*Short task 1:* Could you rewrite the stretch of the airbag light thread from "## just-jean (Sep" through "new connector under the seat.", putting "replaced" in place of "rewired"?

# Airbag light, bad connector under seat?



## DubGeek (Aug 29, 2003)

Bought a 2007 Eos Komfort line last night. As we prepared to leave the dealer, the airbag light came on. I went back in and they quickly pulled the car into the service bay. Scanned the fault, the manager said it was related to a problem with the seat airbag connector under the seat. He said a TSB had been issued regarding this connector and that it would be covered under warranty. He mentioned this was a problem across the board with Rabbits, Jettas, GTIs, etc. Anyone else encounter this? I'm hoping to get the car in for service this afternoon. I searched and couldn't find anything and nothing came up in the TSB thread either. Anyway, I'm glad to be a part of the Eos forum. http://****************.com/smile/emthup.gif Just wish I started out little better.


----------



## owr084 (Nov 15, 2004)

Don't sweat it. That usually happens by someone stuffing too much stuff under the seat and then moving the seat. Something snags the cable and then it triggers the light.
If you ever need your car scanned with VAG-COm, let me know. I am in NoVA too.


----------



## DubGeek (Aug 29, 2003)

*Re: (owr084)*


_Quote, originally posted by *owr084* »_Don't sweat it. That usually happens by someone stuffing too much stuff under the seat and then moving the seat. Something snags the cable and then it triggers the light.
If you ever need your car scanned with VAG-COm, let me know. I am in NoVA too.

Cool thanks. I've got a VAG-Com too, I wasn't going to clear it so the dealer can see the issue when I bring it in. I won't worry about it. http://****************.com/smile/emthup.gif


----------



## solarflare (Mar 28, 2007)

*Re: (DubGeek)*

When my airbag light came on it wasn't the seat connector like I had assumed, rather, it was the clock spring behind the steering wheel shorting out. Another common problem.


----------



## liquid stereo (Feb 26, 2003)

*Re: Airbag light, bad connector under seat? (DubGeek)*

This a common thing. There's even a TSB about it. My car was taken care of fairly easily.


----------



## just-jean (Sep 14, 2006)

*Re: Airbag light, bad connector under seat? (liquid stereo)*


_Quote, originally posted by *liquid stereo* »_This a common thing. There's even a TSB about it. My car was taken care of fairly easily.

x2.......they did both my seats as well.....they rewired a new connector under the seat.


----------



## DubGeek (Aug 29, 2003)

*Re: Airbag light, bad connector under seat? (just-jean)*

I've got an appointment for Monday to get this taken care of. http://****************.com/smile/emthup.gif


----------



## vweosdriver (Oct 30, 2006)

*Re: Airbag light, bad connector under seat? (DubGeek)*

I've had the passenger side air bag and the clock spring give warning lights and once fixed, so far, no more problems.


----------

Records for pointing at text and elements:
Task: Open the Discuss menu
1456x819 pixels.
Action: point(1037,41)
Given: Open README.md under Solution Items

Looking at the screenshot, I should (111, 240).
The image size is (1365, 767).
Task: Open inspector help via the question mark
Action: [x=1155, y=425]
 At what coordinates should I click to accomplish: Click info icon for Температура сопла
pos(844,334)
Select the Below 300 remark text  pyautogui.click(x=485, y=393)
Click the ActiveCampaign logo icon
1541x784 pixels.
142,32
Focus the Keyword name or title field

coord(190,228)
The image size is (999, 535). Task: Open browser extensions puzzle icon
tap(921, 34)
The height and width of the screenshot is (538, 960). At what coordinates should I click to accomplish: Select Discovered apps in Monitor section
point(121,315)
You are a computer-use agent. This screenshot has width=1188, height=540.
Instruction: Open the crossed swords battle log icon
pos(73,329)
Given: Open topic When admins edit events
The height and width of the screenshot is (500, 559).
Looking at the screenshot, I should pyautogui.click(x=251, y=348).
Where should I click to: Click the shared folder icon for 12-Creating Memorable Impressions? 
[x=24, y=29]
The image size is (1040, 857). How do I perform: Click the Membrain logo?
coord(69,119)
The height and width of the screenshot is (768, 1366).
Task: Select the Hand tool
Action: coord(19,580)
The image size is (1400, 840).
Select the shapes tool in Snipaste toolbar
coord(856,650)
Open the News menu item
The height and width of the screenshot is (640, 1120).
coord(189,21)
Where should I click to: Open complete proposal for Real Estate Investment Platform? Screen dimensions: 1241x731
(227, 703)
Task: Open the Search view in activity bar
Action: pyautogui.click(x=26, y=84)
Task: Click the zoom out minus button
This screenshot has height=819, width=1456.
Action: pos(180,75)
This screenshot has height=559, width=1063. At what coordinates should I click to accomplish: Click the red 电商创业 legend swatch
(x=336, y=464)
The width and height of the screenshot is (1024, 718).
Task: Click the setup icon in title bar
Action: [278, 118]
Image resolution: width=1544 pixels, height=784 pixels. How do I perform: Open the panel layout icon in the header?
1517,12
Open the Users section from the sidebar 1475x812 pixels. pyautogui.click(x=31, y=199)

*Short task 2:* Output, word for word, the stretch of the records from the line that contains "Where should I click to: Open" through the line that contains "Action: pos(180,75)".

*Final result 1:*
## just-jean (Sep 14, 2006)

*Re: Airbag light, bad connector under seat? (liquid stereo)*


_Quote, originally posted by *liquid stereo* »_This a common thing. There's even a TSB about it. My car was taken care of fairly easily.

x2.......they did both my seats as well.....they replaced a new connector under the seat.

*Final result 2:*
Where should I click to: Open complete proposal for Real Estate Investment Platform? Screen dimensions: 1241x731
(227, 703)
Task: Open the Search view in activity bar
Action: pyautogui.click(x=26, y=84)
Task: Click the zoom out minus button
This screenshot has height=819, width=1456.
Action: pos(180,75)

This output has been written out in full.